— Work instruction —
For each line below that contains the word "computer", return that line.

Dataset extract below:

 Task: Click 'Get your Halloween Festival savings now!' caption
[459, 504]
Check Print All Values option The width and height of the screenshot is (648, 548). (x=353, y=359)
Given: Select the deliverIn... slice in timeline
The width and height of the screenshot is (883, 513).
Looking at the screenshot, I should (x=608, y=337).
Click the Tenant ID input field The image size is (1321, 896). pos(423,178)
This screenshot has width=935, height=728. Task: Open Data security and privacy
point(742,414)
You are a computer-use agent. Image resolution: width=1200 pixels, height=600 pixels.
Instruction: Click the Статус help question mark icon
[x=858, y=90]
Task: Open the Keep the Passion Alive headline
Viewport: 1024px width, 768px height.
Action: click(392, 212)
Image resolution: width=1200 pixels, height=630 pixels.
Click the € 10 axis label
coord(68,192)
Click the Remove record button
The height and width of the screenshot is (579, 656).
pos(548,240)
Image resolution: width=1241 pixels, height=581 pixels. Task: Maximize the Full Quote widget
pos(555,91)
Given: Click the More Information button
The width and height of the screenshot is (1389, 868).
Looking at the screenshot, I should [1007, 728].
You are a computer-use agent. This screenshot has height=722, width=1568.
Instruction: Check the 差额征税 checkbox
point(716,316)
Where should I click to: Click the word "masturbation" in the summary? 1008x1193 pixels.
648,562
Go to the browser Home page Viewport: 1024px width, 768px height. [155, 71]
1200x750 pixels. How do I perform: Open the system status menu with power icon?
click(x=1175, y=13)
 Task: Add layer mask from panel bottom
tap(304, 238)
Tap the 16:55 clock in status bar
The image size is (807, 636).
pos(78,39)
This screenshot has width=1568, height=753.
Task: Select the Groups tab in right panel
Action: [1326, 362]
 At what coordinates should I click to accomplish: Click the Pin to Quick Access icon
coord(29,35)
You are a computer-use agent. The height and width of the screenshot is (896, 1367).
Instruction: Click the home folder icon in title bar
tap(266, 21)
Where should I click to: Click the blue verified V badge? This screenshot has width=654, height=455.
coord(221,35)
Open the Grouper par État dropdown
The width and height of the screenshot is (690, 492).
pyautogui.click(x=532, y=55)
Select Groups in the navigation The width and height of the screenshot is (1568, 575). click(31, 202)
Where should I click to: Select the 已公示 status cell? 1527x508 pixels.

End of Dataset extract.

— Written response —
You are a computer-use agent. Image resolution: width=1200 pixels, height=600 pixels.
You are a computer-use agent. This screenshot has height=722, width=1568.
You are a computer-use agent. The height and width of the screenshot is (896, 1367).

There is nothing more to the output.